• **TASK INSTRUCTIONS**:
Once the pictures are removed, restate the data below word for word.
####################
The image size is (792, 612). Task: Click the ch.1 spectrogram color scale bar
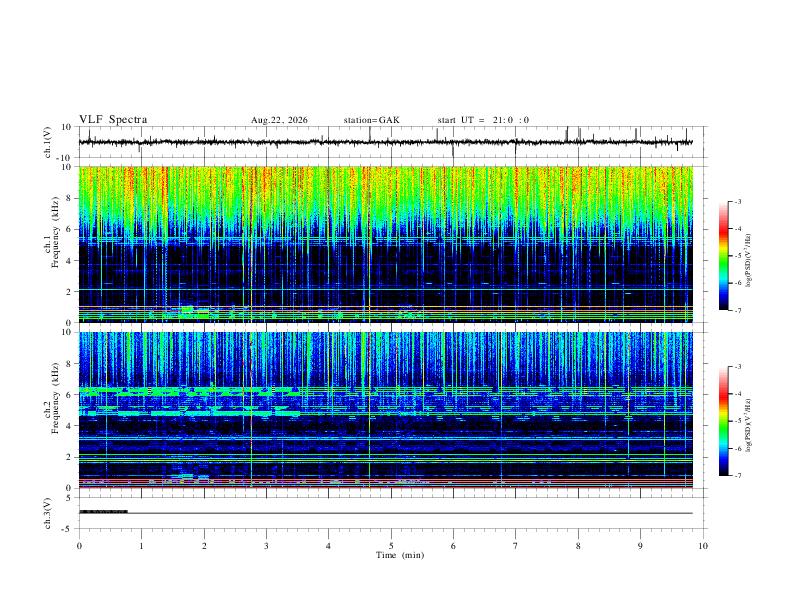pyautogui.click(x=723, y=256)
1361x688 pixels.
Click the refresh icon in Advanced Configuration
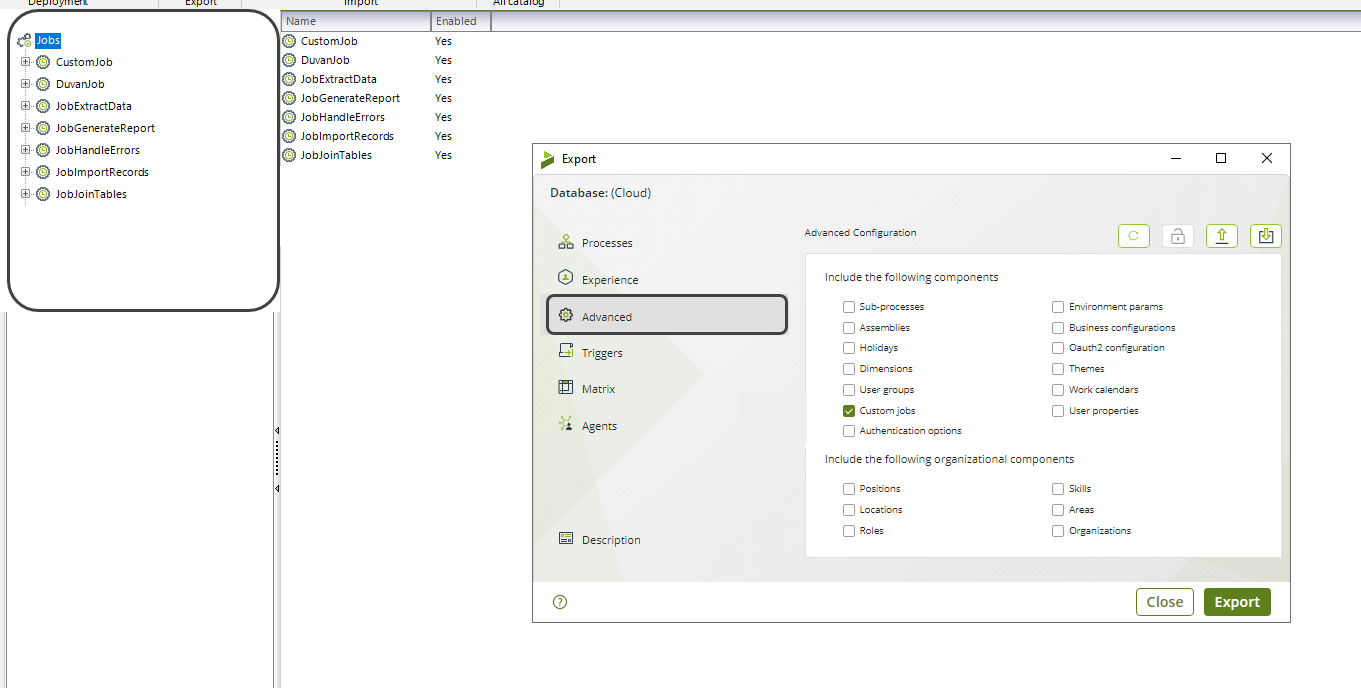coord(1133,236)
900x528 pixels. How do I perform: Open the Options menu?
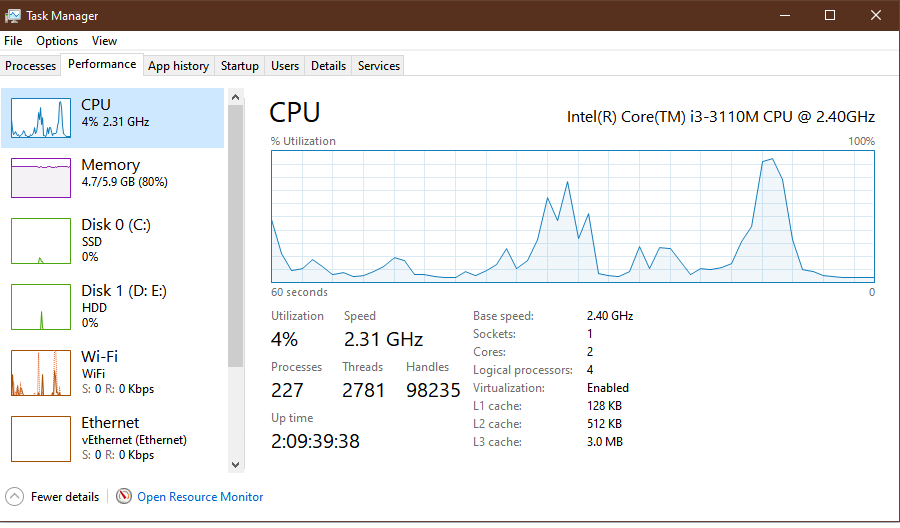click(x=57, y=41)
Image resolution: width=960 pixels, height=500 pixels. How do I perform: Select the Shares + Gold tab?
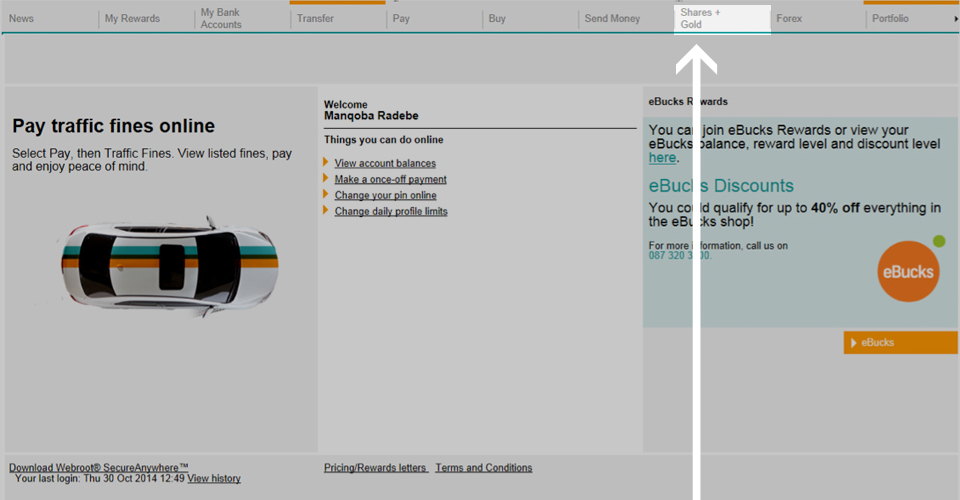[700, 19]
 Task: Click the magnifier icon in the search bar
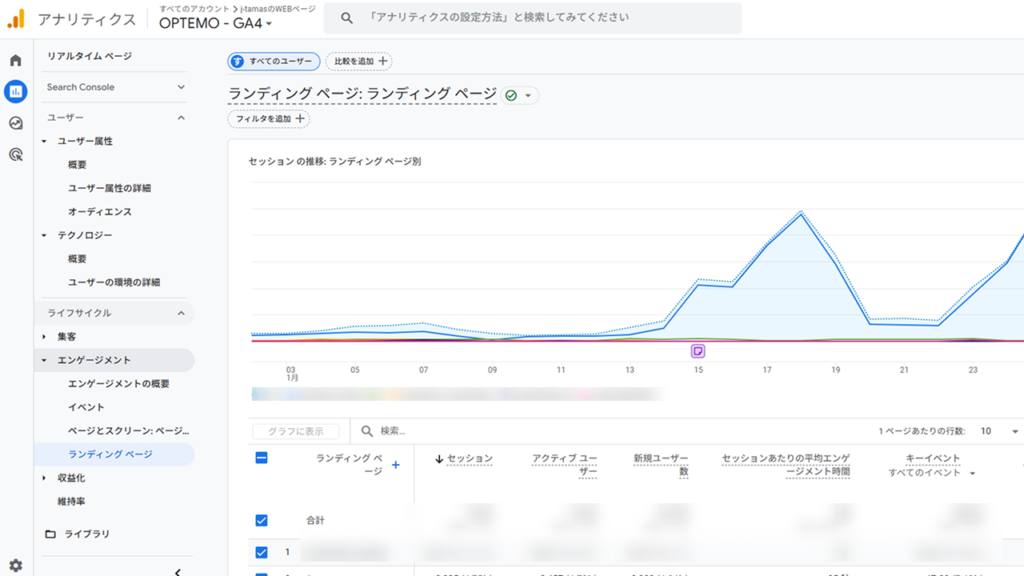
####################
• **RESULT**:
The image size is (792, 612). Task: Click the ch.1 spectrogram color scale bar
pyautogui.click(x=723, y=256)
1361x688 pixels.
Click the refresh icon in Advanced Configuration
coord(1133,236)
900x528 pixels. How do I perform: Open the Options menu?
click(x=57, y=41)
Image resolution: width=960 pixels, height=500 pixels. How do I perform: Select the Shares + Gold tab?
[700, 19]
 Task: Click the magnifier icon in the search bar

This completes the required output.